Please copy out every one of the rows below word for word.

··· Material

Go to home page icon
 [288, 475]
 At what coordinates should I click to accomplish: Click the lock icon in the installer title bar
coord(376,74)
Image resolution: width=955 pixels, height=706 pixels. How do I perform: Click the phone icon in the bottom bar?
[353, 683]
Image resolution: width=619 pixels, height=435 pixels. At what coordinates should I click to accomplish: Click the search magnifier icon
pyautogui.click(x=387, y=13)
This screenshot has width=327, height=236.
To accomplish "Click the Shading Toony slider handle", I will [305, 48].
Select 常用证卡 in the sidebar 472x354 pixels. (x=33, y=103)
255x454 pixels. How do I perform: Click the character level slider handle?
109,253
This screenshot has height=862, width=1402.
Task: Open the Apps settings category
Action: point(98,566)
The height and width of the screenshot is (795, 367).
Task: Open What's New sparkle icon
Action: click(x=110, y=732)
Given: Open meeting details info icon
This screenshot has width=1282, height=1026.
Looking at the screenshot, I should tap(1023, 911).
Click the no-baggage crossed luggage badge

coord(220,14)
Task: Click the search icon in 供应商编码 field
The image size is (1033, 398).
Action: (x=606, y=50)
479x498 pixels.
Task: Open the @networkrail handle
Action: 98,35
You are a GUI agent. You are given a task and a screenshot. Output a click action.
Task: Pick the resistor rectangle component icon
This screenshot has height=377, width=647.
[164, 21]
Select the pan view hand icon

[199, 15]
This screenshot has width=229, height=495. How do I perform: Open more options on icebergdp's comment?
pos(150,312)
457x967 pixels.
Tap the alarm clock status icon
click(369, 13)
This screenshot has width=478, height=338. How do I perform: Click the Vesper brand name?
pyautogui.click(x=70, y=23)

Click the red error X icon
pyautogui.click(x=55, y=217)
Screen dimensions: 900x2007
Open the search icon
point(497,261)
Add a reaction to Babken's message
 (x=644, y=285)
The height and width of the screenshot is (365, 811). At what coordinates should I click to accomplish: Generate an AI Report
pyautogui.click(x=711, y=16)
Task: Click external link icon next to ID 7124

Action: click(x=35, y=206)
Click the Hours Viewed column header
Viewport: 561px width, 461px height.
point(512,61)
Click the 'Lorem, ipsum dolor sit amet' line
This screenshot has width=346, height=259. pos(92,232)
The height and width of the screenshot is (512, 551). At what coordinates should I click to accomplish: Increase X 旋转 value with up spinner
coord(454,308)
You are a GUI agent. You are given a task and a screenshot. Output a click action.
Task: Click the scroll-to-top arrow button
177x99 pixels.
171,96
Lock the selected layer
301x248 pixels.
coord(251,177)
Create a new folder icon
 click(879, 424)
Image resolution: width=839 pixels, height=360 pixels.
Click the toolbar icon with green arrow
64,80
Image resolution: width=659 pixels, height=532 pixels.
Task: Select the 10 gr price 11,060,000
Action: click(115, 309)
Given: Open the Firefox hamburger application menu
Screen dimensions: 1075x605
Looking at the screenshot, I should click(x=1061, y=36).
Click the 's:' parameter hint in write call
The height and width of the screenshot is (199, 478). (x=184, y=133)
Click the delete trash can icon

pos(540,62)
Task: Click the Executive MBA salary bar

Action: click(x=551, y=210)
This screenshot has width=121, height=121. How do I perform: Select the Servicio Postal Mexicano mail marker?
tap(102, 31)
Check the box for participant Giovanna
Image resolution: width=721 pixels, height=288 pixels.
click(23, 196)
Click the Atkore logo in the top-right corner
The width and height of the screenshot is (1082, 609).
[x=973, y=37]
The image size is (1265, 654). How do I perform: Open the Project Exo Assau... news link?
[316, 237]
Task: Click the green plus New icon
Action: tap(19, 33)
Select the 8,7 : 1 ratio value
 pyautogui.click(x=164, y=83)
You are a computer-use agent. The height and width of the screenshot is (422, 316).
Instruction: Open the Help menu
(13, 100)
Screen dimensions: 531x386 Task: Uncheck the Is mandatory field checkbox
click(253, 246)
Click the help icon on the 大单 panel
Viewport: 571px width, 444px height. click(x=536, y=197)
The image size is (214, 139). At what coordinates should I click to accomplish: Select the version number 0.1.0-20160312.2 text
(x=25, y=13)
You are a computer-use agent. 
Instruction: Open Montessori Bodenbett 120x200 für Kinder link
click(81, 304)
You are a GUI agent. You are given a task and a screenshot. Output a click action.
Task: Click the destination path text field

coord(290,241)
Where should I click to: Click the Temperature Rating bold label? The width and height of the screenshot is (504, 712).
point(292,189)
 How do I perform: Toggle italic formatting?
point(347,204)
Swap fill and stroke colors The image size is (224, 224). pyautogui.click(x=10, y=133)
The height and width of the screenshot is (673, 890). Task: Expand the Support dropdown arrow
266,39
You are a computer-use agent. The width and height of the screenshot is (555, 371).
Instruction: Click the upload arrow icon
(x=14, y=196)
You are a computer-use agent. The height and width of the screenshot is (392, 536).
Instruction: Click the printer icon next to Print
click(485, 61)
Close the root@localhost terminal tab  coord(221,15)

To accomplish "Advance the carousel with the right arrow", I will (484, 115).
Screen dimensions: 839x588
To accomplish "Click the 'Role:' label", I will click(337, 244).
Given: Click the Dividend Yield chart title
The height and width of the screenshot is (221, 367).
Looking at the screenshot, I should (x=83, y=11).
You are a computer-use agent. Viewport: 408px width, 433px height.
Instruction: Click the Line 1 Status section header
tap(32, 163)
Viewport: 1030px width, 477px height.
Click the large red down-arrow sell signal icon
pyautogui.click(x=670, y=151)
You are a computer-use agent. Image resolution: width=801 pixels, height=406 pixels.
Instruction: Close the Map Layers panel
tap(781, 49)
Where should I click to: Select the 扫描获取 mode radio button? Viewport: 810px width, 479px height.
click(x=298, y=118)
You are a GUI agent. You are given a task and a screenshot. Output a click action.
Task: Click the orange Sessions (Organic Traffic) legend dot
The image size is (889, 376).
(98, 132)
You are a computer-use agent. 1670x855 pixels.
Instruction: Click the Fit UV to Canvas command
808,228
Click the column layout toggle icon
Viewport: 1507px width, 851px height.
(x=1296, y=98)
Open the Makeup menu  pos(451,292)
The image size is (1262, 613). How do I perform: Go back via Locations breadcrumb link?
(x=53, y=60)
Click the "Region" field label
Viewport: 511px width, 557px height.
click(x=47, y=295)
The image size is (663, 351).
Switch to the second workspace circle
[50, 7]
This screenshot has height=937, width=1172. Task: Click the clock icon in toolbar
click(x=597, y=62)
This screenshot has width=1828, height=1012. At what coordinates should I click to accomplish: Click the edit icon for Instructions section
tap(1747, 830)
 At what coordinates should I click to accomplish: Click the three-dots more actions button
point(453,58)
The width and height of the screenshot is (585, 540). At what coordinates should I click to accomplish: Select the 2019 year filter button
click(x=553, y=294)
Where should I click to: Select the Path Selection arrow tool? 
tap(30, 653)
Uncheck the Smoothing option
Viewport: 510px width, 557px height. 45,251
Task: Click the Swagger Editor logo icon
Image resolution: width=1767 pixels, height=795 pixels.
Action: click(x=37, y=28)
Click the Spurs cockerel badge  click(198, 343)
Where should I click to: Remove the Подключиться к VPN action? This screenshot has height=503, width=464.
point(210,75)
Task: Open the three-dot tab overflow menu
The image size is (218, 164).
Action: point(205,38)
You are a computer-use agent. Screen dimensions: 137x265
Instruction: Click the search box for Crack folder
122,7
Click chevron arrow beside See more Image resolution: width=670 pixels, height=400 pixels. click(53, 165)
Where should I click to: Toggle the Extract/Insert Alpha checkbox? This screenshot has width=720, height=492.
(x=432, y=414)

······

### The reply
Go to home page icon
 [288, 475]
 At what coordinates should I click to accomplish: Click the lock icon in the installer title bar
coord(376,74)
Image resolution: width=955 pixels, height=706 pixels. How do I perform: Click the phone icon in the bottom bar?
[353, 683]
Image resolution: width=619 pixels, height=435 pixels. At what coordinates should I click to accomplish: Click the search magnifier icon
pyautogui.click(x=387, y=13)
This screenshot has width=327, height=236.
To accomplish "Click the Shading Toony slider handle", I will [305, 48].
Select 常用证卡 in the sidebar 472x354 pixels. (x=33, y=103)
255x454 pixels. How do I perform: Click the character level slider handle?
109,253
This screenshot has height=862, width=1402.
Task: Open the Apps settings category
Action: point(98,566)
The height and width of the screenshot is (795, 367).
Task: Open What's New sparkle icon
Action: click(x=110, y=732)
Given: Open meeting details info icon
This screenshot has width=1282, height=1026.
Looking at the screenshot, I should tap(1023, 911).
Click the no-baggage crossed luggage badge

coord(220,14)
Task: Click the search icon in 供应商编码 field
The image size is (1033, 398).
Action: (x=606, y=50)
479x498 pixels.
Task: Open the @networkrail handle
Action: 98,35
You are a GUI agent. You are given a task and a screenshot. Output a click action.
Task: Pick the resistor rectangle component icon
This screenshot has height=377, width=647.
[164, 21]
Select the pan view hand icon

[199, 15]
This screenshot has width=229, height=495. How do I perform: Open more options on icebergdp's comment?
pos(150,312)
457x967 pixels.
Tap the alarm clock status icon
click(369, 13)
This screenshot has width=478, height=338. How do I perform: Click the Vesper brand name?
pyautogui.click(x=70, y=23)

Click the red error X icon
pyautogui.click(x=55, y=217)
Screen dimensions: 900x2007
Open the search icon
point(497,261)
Add a reaction to Babken's message
 (x=644, y=285)
The height and width of the screenshot is (365, 811). At what coordinates should I click to accomplish: Generate an AI Report
pyautogui.click(x=711, y=16)
Task: Click external link icon next to ID 7124

Action: click(x=35, y=206)
Click the Hours Viewed column header
Viewport: 561px width, 461px height.
point(512,61)
Click the 'Lorem, ipsum dolor sit amet' line
This screenshot has width=346, height=259. pos(92,232)
The height and width of the screenshot is (512, 551). At what coordinates should I click to accomplish: Increase X 旋转 value with up spinner
coord(454,308)
You are a GUI agent. You are given a task and a screenshot. Output a click action.
Task: Click the scroll-to-top arrow button
177x99 pixels.
171,96
Lock the selected layer
301x248 pixels.
coord(251,177)
Create a new folder icon
 click(879, 424)
Image resolution: width=839 pixels, height=360 pixels.
Click the toolbar icon with green arrow
64,80
Image resolution: width=659 pixels, height=532 pixels.
Task: Select the 10 gr price 11,060,000
Action: click(115, 309)
Given: Open the Firefox hamburger application menu
Screen dimensions: 1075x605
Looking at the screenshot, I should click(x=1061, y=36).
Click the 's:' parameter hint in write call
The height and width of the screenshot is (199, 478). (x=184, y=133)
Click the delete trash can icon

pos(540,62)
Task: Click the Executive MBA salary bar

Action: click(x=551, y=210)
This screenshot has width=121, height=121. How do I perform: Select the Servicio Postal Mexicano mail marker?
tap(102, 31)
Check the box for participant Giovanna
Image resolution: width=721 pixels, height=288 pixels.
click(23, 196)
Click the Atkore logo in the top-right corner
The width and height of the screenshot is (1082, 609).
[x=973, y=37]
The image size is (1265, 654). How do I perform: Open the Project Exo Assau... news link?
[316, 237]
Task: Click the green plus New icon
Action: tap(19, 33)
Select the 8,7 : 1 ratio value
 pyautogui.click(x=164, y=83)
You are a computer-use agent. The height and width of the screenshot is (422, 316).
Instruction: Open the Help menu
(13, 100)
Screen dimensions: 531x386 Task: Uncheck the Is mandatory field checkbox
click(253, 246)
Click the help icon on the 大单 panel
Viewport: 571px width, 444px height. click(x=536, y=197)
The image size is (214, 139). At what coordinates should I click to accomplish: Select the version number 0.1.0-20160312.2 text
(x=25, y=13)
You are a computer-use agent. 
Instruction: Open Montessori Bodenbett 120x200 für Kinder link
click(81, 304)
You are a GUI agent. You are given a task and a screenshot. Output a click action.
Task: Click the destination path text field

coord(290,241)
Where should I click to: Click the Temperature Rating bold label? The width and height of the screenshot is (504, 712).
point(292,189)
 How do I perform: Toggle italic formatting?
point(347,204)
Swap fill and stroke colors The image size is (224, 224). pyautogui.click(x=10, y=133)
The height and width of the screenshot is (673, 890). Task: Expand the Support dropdown arrow
266,39
You are a computer-use agent. The width and height of the screenshot is (555, 371).
Instruction: Click the upload arrow icon
(x=14, y=196)
You are a computer-use agent. The height and width of the screenshot is (392, 536).
Instruction: Click the printer icon next to Print
click(485, 61)
Close the root@localhost terminal tab  coord(221,15)

To accomplish "Advance the carousel with the right arrow", I will (484, 115).
Screen dimensions: 839x588
To accomplish "Click the 'Role:' label", I will click(337, 244).
Given: Click the Dividend Yield chart title
The height and width of the screenshot is (221, 367).
Looking at the screenshot, I should (x=83, y=11).
You are a computer-use agent. Viewport: 408px width, 433px height.
Instruction: Click the Line 1 Status section header
tap(32, 163)
Viewport: 1030px width, 477px height.
Click the large red down-arrow sell signal icon
pyautogui.click(x=670, y=151)
You are a computer-use agent. Image resolution: width=801 pixels, height=406 pixels.
Instruction: Close the Map Layers panel
tap(781, 49)
Where should I click to: Select the 扫描获取 mode radio button? Viewport: 810px width, 479px height.
click(x=298, y=118)
You are a GUI agent. You are given a task and a screenshot. Output a click action.
Task: Click the orange Sessions (Organic Traffic) legend dot
The image size is (889, 376).
(98, 132)
You are a computer-use agent. 1670x855 pixels.
Instruction: Click the Fit UV to Canvas command
808,228
Click the column layout toggle icon
Viewport: 1507px width, 851px height.
(x=1296, y=98)
Open the Makeup menu  pos(451,292)
The image size is (1262, 613). How do I perform: Go back via Locations breadcrumb link?
(x=53, y=60)
Click the "Region" field label
Viewport: 511px width, 557px height.
click(x=47, y=295)
The image size is (663, 351).
Switch to the second workspace circle
[50, 7]
This screenshot has height=937, width=1172. Task: Click the clock icon in toolbar
click(x=597, y=62)
This screenshot has width=1828, height=1012. At what coordinates should I click to accomplish: Click the edit icon for Instructions section
tap(1747, 830)
 At what coordinates should I click to accomplish: Click the three-dots more actions button
point(453,58)
The width and height of the screenshot is (585, 540). At what coordinates should I click to accomplish: Select the 2019 year filter button
click(x=553, y=294)
Where should I click to: Select the Path Selection arrow tool? 
tap(30, 653)
Uncheck the Smoothing option
Viewport: 510px width, 557px height. 45,251
Task: Click the Swagger Editor logo icon
Image resolution: width=1767 pixels, height=795 pixels.
Action: click(x=37, y=28)
Click the Spurs cockerel badge  click(198, 343)
Where should I click to: Remove the Подключиться к VPN action? This screenshot has height=503, width=464.
point(210,75)
Task: Open the three-dot tab overflow menu
The image size is (218, 164).
Action: point(205,38)
You are a computer-use agent. Screen dimensions: 137x265
Instruction: Click the search box for Crack folder
122,7
Click chevron arrow beside See more Image resolution: width=670 pixels, height=400 pixels. click(53, 165)
Where should I click to: Toggle the Extract/Insert Alpha checkbox? This screenshot has width=720, height=492.
(x=432, y=414)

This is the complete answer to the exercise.